While CBD has had an amazing impact on Neil’s life, Sharon explained that it is not a ‘cure’ for ASD, but rather a tool to help her child live like any other young child:
“Niall is still Autistic,” Sharon explained, “we are not trying to ‘cure’ or remove his Autism, but I want him to have the happiest childhood possible, just like anyone else.
“My only regret on this whole journey is I took so long researching and trying to make up my mind.
“If I had my time over again. I would have started using CBD oils as early as possible.”
The legal CBD market can be a confusing adventure, even for the most experienced veteran, with 100s of new products and brands cropping up, seemingly every few months.
One of the primary reasons Sharon set up the CBDs of Autism was to help guide other parents through the murky waters of the CBD market.
“We get asked frequently about whether a child will get ‘stoned’ from using CBD, whether CBD is illegal, and whether there is a specific CBD oil for ASD.

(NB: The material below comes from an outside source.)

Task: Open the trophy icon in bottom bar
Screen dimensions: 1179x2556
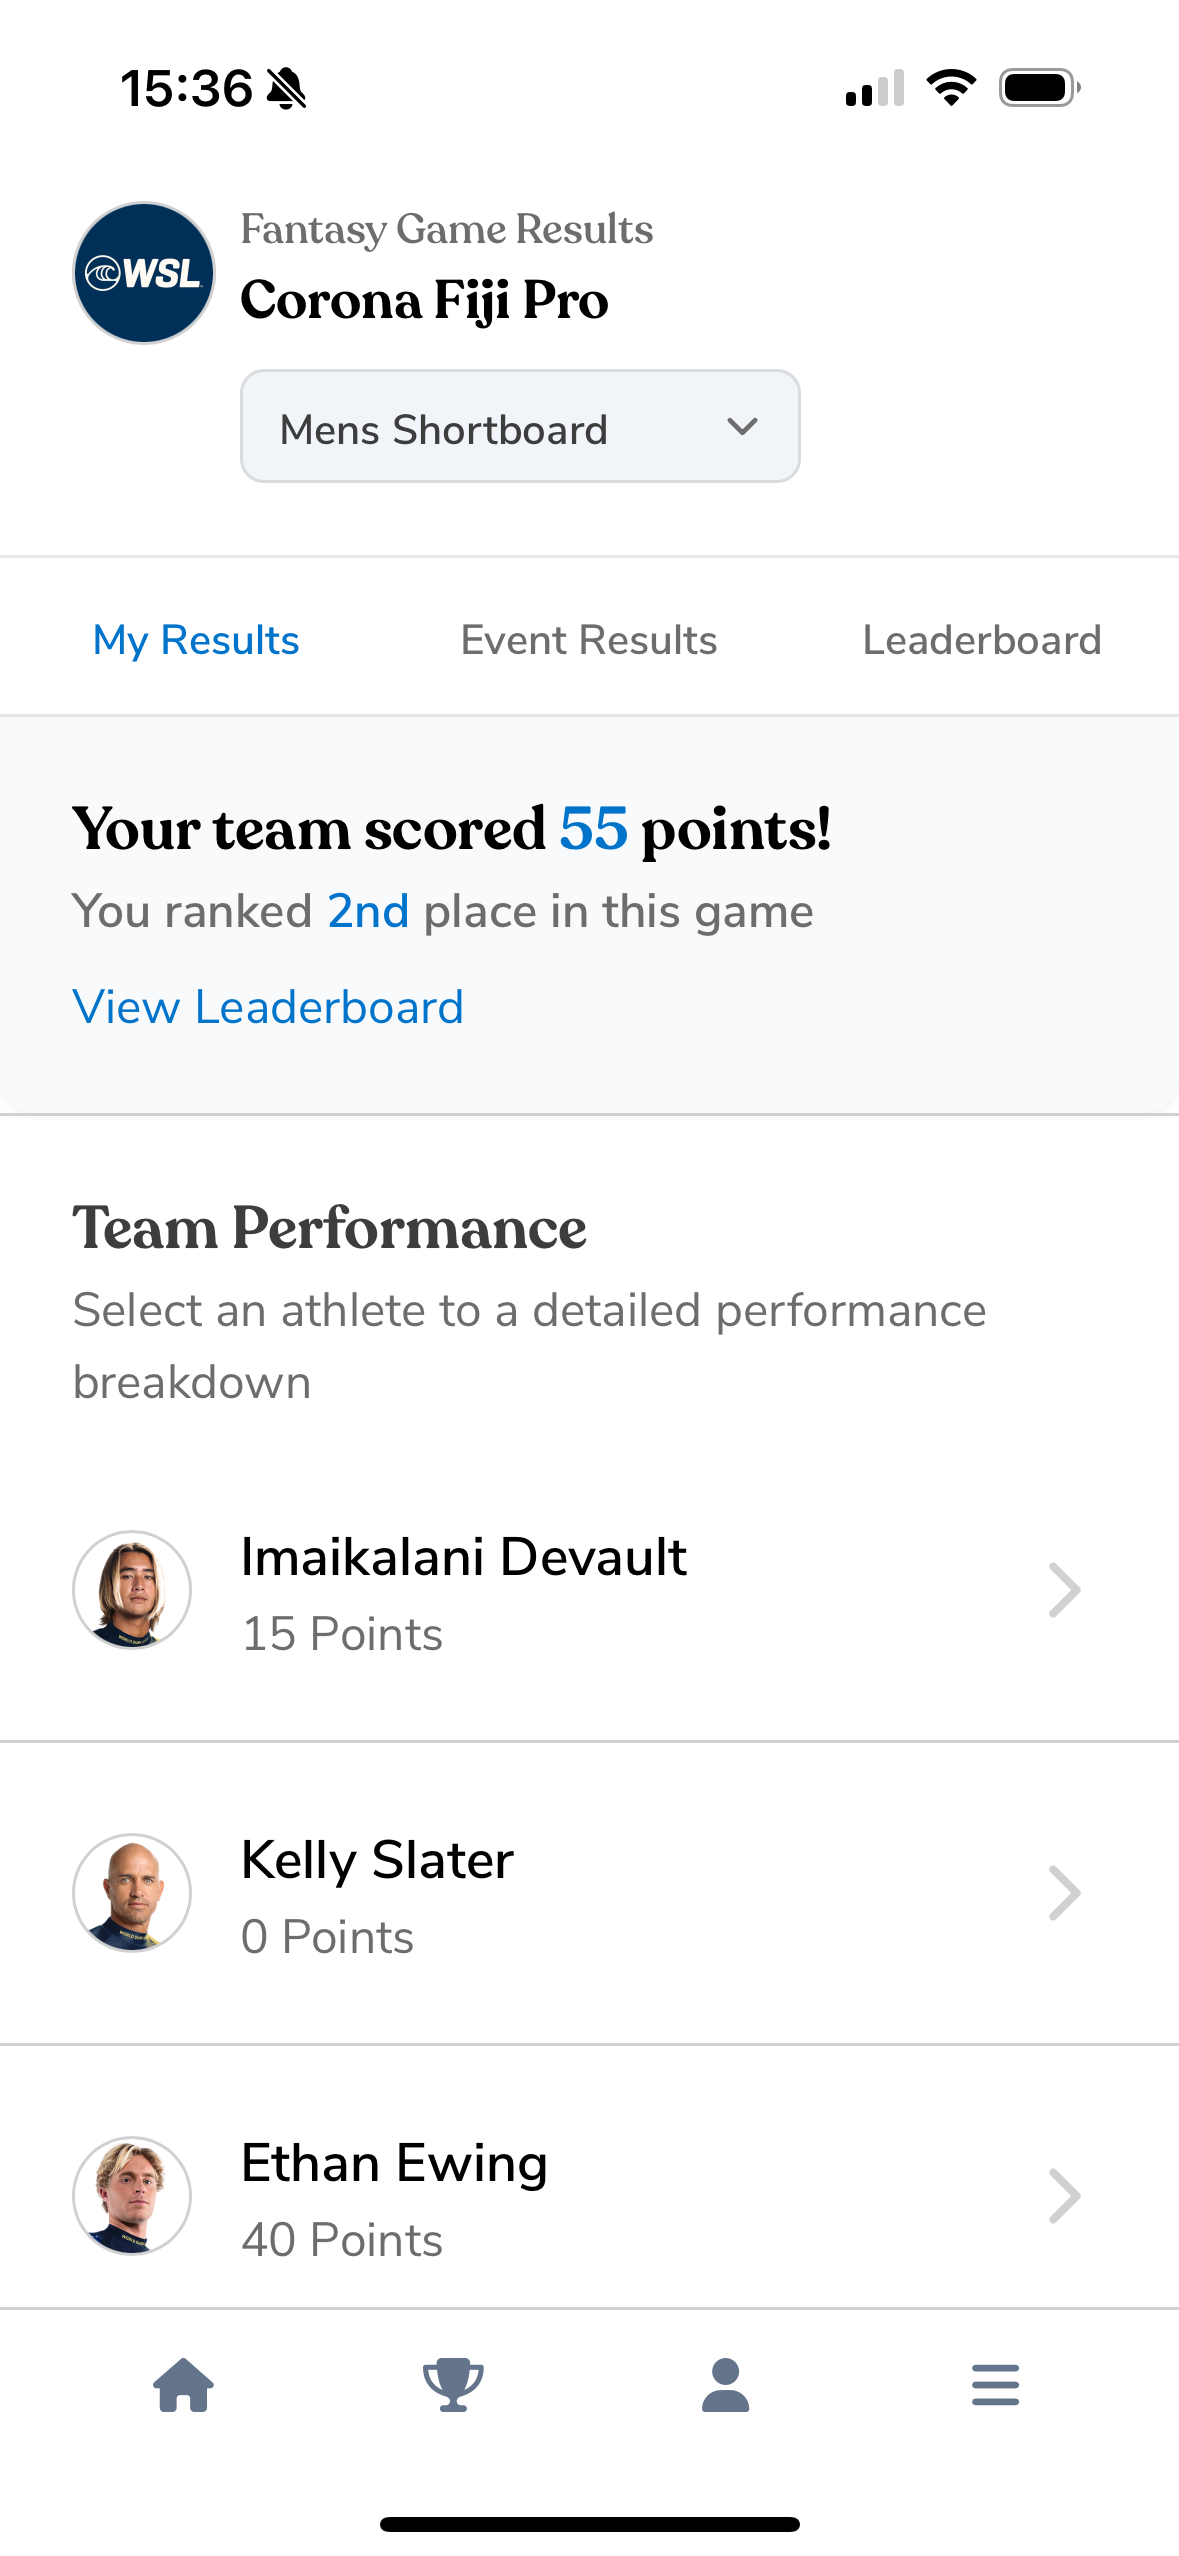Action: click(453, 2385)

“No, your child will not get ‘stoned’ from CBD, but this is a common worry for new members.
“You are looking for the sweet spot, i.e, what is your child’s tolerance to a particular oil. Tolerance varies from strength to strength, from brand to brand.
“So, sometimes if the dose gets too high, parents will know as children can become sleepy and quiet. You just need to bring it down to the previous dose the next day, and all returns to normal.

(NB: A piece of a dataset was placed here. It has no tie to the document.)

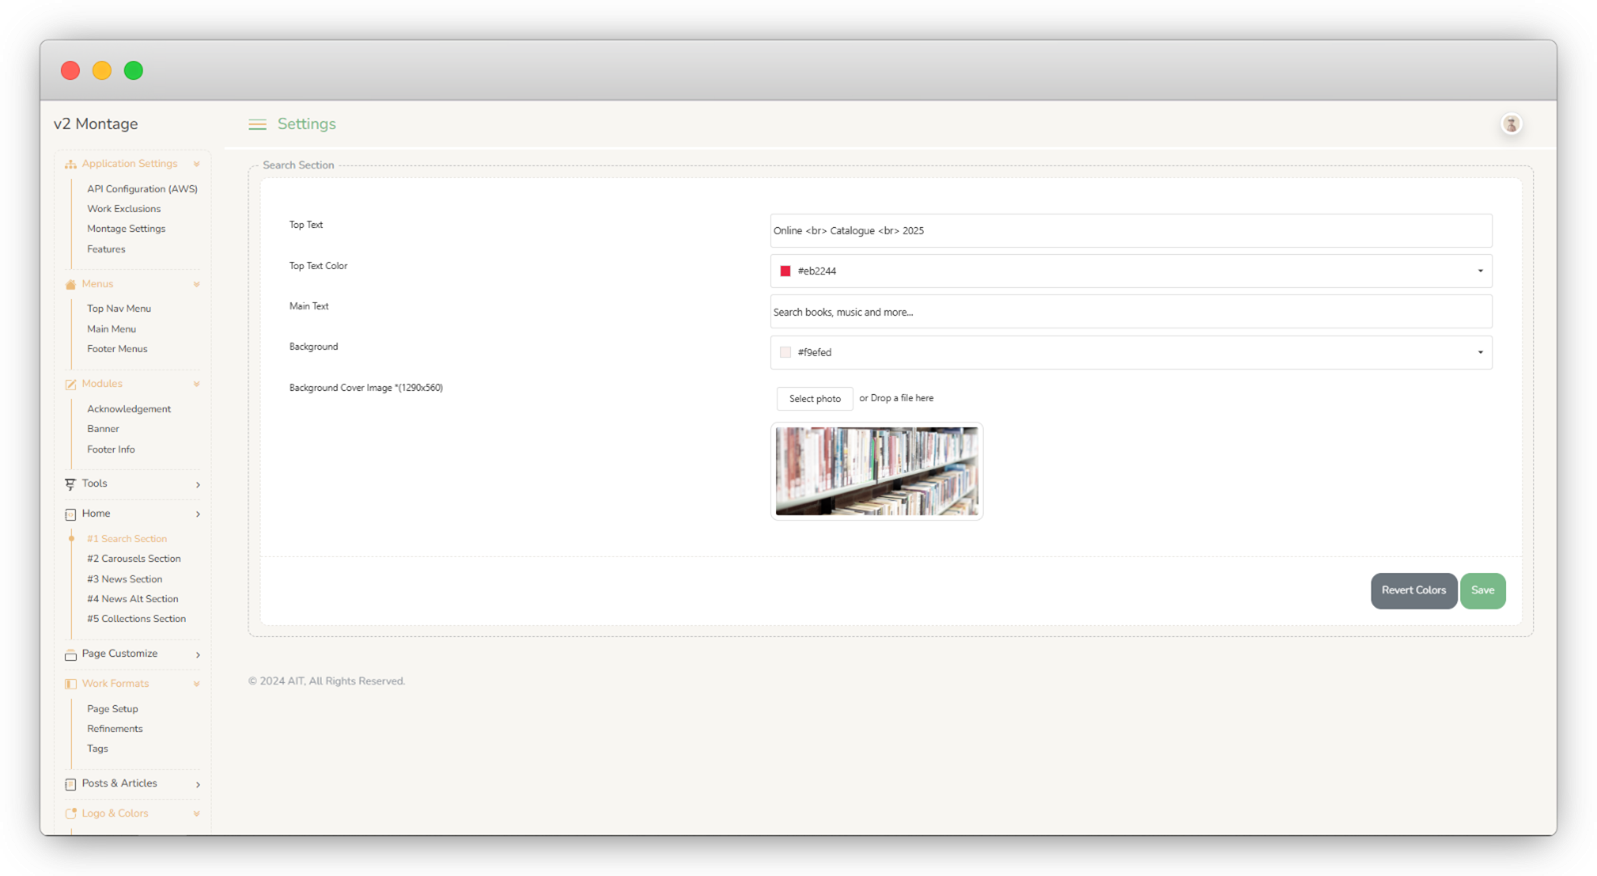Click the library bookshelf cover image thumbnail

(x=876, y=471)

“You have found the sweet spot for that brand of oil!”
“There is no oil specifically designed for autism, and with research where it currently is, I don’t think there ever truly can be an ASD-specific CBD oil.
Sharon (right) with the remaining co-founders of CBDs of Autism, which helps guide parents of ASD children through the confusing waters of the CBD market
“Autism is unique to each person. It affects everyone differently.
“While a lot of children have co-existing medical conditions, a lot don’t either.
“Oils are so tailored to each individual. It can take trying multiple brands and strengths of CBD to see how each person responds.
“If one family claim a particular oil was beneficial for self-injurious behaviour, it might not have the same effect for another person who self injures.”
Sharon’s experience of Child ASD and CBD products highlights why research like this is needed.
Autism is a complex condition which needs more research to understand potential causes, and, more importantly, how best to treat ASD without subjecting suffers to a lifetime of pharmaceutical medications.
If ASD is indeed related to a cannabinoid deficiency then there is clearly a case for increasing funding for cannabinoid research.
Before cannabis was moved to Schedule II class, it was viewed as a Schedule I drug in the UK, which prohibited research (unless it was to find negative side-effects of the drug).
Now that cannabis has been rescheduled, we should see an influx of research into cannabinoids and their potential medicinal properties.